El transitar de mi abuelo no fue como el camino rápido e invisible que traza una flecha que al dejar el arco viaja hasta dar con su destino. Mi abuelo tuvo un camino por ratos zigzagueante. Un día lo vi conversando con un tipo que resultó siendo el hijo de su hermano, lo que es lo mismo que decir mi tío. Decían que había llegado de una ciudad más grande a construir una iglesia. Una iglesia distinta a donde mi abuelo se dirigía cada domingo. Mi tío quería que su iglesia algerbara a uno de los suyos. Con ese argumento ''construiré una iglesia para que uno de los míos sea testigo del amor que le profeso a los demás”, mi tío convenció a mi abuelo, quien terminó pasándose de la iglesia pentecostal y de domingo, a la adventista y sabatina. Asi que de pronto los domingos que fueron de fiesta, pasaron a ser los sábados. Sin embargo, como todo niño fui feliz. Tenía dos días para celebrar al terminar la semana. En las reuniones sabáticas -así la llamaban- me siguieron contando historias y ahora supe de la existencia de José y sus hermanos, soñé con la posibilidad de ser tan fuerte como Samson, cabalgar sobre el lomo de los leones, luego de domarlos, como lo hizo Daniel y poco a poco fui descubriendo el Cantar de los cantares.

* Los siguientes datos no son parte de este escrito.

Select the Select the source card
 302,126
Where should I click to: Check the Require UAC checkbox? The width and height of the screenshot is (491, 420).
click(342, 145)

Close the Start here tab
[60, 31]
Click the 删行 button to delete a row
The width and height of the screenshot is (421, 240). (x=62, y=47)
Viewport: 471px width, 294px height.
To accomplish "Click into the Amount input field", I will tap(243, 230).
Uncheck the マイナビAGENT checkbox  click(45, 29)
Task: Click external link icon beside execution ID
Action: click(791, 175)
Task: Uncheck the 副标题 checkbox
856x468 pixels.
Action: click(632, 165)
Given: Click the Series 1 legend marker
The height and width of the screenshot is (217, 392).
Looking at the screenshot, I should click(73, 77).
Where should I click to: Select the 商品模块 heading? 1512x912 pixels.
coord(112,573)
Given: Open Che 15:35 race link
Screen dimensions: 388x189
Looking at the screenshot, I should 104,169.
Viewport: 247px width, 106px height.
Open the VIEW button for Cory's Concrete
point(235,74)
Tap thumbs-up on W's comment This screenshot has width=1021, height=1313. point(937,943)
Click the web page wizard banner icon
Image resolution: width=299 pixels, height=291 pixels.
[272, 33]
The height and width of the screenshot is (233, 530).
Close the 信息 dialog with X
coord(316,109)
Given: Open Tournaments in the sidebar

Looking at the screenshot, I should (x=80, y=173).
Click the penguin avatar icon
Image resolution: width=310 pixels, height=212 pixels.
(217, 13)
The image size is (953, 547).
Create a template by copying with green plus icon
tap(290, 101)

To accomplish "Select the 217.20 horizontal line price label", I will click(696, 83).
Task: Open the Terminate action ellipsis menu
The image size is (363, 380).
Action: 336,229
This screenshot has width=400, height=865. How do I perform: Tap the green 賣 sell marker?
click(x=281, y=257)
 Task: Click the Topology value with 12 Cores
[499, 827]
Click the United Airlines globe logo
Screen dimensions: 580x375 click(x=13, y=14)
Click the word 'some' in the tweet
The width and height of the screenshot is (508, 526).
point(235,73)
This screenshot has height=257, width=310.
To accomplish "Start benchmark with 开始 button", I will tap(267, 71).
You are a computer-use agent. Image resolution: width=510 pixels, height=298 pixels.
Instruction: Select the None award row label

Precisamente cuando cumplí los once años comencé a sentir el despertar que sienten todos los chicos y hablé con mi madre. Ya no deseaba ir a celebrar los sábados. Mis amigos hablaban de ir a conquistar las chicas, hacer la primera comunión, en fin, tenía que empezar a vivir. Mi madre le comunicó mi decisión al abuelo, quien aceptó sin chistar. El ya habia cumplido con lo suyo. Su fe estaba cimentada y su debilidad de caer en los brazos del alcohol se habían alejado por completo. Sin saber, los dos nos habíamos fortalecido.
Mi abuelo vivió en casa muchos años. Un día, otro de sus hijos decidió que era tiempo de cuidar de su padre y se lo llevó de casa. A sus 95 años, luego de leer y cantar sus alabanzas al Senor, mi abuelo se sintió mal. Cuando lo trasladaban al hospital expiró. Es lo que dicen... Se cobijo en los brazos del doctor que lo acompañaba. Nunca vi su cadáver, me resistí a eso. Para mi, mi abuelo nunca murió, vive en mí, como seguramente yo vivo en su recuerdo intemporal e infinito.